» **Passage shown**

United States District Court, N.D. Illinois, Eastern Division

December 12, 2017

UNITED STATES OF AMERICA,
v.
MICHAEL REILLY,

          OPINION AND ORDER

          SARA L. ELLIS UNITED STATES DISTRICT JUDGE

         Michael Reilly was convicted of bank robbery, 18 U.S.C. § 2113(a), and sentenced to 151 months in prison, based, in part, on the sentencing court's determination that he was a career offender under the United States Sentencing Guidelines. Reilly moves pursuant to 28 U.S.C. § 2255 for relief from his original sentence arguing that the Sentencing Guidelines definition of a career offender is unconstitutionally vague. The Supreme Court's decision in Beckles v. United States, __ U.S. __, 137 S.Ct. 886, 137 S.Ct. 886 (2017), held that the Sentencing Guidelines are not subject to vagueness challenges. The Court therefore dismisses Reilly's motion.

» **What is asked**
(a) According to the court opinion, how many months in prison was Michael Reilly sentenced to?
(b) Condense the court opinion's paragraph beginning "Michael Reilly was convicted of bank robbery" into a bulleted list that keeps its main facts.
(c) Carry on the court opinion past its last sentence.
The records that come next are separate material and have no connection to the court opinion.

» **Provided information**
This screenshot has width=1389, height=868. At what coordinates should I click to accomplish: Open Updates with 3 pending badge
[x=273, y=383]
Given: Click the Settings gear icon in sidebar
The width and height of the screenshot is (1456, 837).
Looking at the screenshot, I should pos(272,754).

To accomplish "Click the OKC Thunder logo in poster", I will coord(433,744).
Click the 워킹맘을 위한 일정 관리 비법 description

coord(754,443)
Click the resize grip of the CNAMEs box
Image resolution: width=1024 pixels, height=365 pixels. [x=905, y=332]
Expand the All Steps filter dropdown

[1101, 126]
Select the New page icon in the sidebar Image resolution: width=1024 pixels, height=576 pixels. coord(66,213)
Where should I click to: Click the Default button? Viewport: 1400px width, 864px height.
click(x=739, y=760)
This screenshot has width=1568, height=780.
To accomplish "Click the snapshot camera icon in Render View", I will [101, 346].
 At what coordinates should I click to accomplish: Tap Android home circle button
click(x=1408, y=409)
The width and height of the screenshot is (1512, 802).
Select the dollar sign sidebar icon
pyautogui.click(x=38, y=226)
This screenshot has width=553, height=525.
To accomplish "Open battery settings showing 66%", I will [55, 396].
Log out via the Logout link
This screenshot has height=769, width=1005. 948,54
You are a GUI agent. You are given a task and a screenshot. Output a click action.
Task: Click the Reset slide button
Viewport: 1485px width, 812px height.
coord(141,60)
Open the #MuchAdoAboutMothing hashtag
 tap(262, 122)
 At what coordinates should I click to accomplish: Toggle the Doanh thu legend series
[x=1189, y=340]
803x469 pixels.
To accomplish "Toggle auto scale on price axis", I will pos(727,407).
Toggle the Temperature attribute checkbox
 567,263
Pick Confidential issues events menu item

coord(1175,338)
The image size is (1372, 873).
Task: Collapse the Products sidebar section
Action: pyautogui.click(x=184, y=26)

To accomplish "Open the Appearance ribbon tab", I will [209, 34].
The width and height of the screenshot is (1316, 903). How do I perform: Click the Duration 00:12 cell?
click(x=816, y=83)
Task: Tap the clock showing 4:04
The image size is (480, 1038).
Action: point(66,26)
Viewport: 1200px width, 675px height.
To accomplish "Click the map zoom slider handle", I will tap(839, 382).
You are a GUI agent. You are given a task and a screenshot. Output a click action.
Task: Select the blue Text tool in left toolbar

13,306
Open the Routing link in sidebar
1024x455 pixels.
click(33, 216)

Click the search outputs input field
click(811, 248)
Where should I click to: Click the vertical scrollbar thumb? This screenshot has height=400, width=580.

» **Exercise answers**
(a) 151 months

(b)
- Michael Reilly was convicted of bank robbery under 18 U.S.C. § 2113(a).
- He received a 151-month prison sentence, based partly on a finding that he was a career offender under the Sentencing Guidelines.
- Under 28 U.S.C. § 2255, he seeks relief, arguing that the Guidelines' career-offender definition is unconstitutionally vague.
- In Beckles v. United States (2017), the Supreme Court held that the Guidelines are not subject to vagueness challenges.
- The Court therefore dismisses his motion.

(c)
         LEGAL STANDARD

         28 U.S.C. § 2255(a) provides that “[a] prisoner in custody under sentence of a court established by Act of Congress claiming the right to be released upon the ground that the sentence was imposed in violation of the Constitution or laws of the United States, or that the Court was without jurisdiction to impose such sentence, or that the sentence was in excess of the maximum authorized by law, or is otherwise subject to collateral attack, may move the court which imposed the sentence to vacate, set aside or correct the sentence.” 28 U.S.C. § 2255(a). If the Court finds that the convicted defendant is entitled to relief then “the court shall cause notice thereof to be served upon the United States attorney, grant a prompt hearing thereon, determine the issues, and make findings of fact and conclusions of law with respect thereto.” 28 U.S.C. § 2211(b). However, if the Court finds that “the files and records of the case conclusively show that the prisoner is entitled to no relief, ” then the Court is permitted to dismiss the motion. Id.; see also Lafuente v. United States, 617 F.3d 944, 946 (7th Cir. 2010); Cooper v. United States, 378 F.3d 638, 641-42 (7th Cir. 2004); Rule 4 of the Rules Governing Section 2255 Proceedings for the United States District Courts.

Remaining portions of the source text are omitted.